§ **PROBLEM TO WORK ON**:
Reproduce, from the lines below, exactly the stretch that begins at the line containing "You are a computer-use agent. 591x485 pixels." and ends at the line containing "This screenshot has height=425, width=489.", both included.

Extracted data entries:
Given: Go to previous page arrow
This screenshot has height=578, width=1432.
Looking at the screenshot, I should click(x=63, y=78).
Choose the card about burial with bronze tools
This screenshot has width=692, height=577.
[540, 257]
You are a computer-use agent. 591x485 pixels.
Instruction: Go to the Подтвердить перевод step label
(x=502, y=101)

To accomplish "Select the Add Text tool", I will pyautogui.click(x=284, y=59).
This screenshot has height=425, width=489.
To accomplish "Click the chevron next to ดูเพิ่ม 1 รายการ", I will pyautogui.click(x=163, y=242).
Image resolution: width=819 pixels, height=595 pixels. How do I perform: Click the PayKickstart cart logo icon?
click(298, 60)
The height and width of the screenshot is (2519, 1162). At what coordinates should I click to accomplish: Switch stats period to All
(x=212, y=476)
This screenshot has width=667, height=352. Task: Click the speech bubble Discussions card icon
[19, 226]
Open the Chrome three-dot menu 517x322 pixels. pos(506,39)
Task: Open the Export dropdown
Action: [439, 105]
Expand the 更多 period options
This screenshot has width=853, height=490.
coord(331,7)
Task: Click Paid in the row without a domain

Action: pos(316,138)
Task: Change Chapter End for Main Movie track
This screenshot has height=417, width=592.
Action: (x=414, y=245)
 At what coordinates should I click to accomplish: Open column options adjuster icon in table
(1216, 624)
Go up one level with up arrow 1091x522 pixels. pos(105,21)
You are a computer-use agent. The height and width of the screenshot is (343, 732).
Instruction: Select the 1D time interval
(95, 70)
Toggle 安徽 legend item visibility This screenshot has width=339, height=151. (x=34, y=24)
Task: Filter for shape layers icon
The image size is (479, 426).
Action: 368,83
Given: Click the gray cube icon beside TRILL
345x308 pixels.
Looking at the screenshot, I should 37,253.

§ **SOLUTION**:
You are a computer-use agent. 591x485 pixels.
Instruction: Go to the Подтвердить перевод step label
(x=502, y=101)

To accomplish "Select the Add Text tool", I will pyautogui.click(x=284, y=59).
This screenshot has height=425, width=489.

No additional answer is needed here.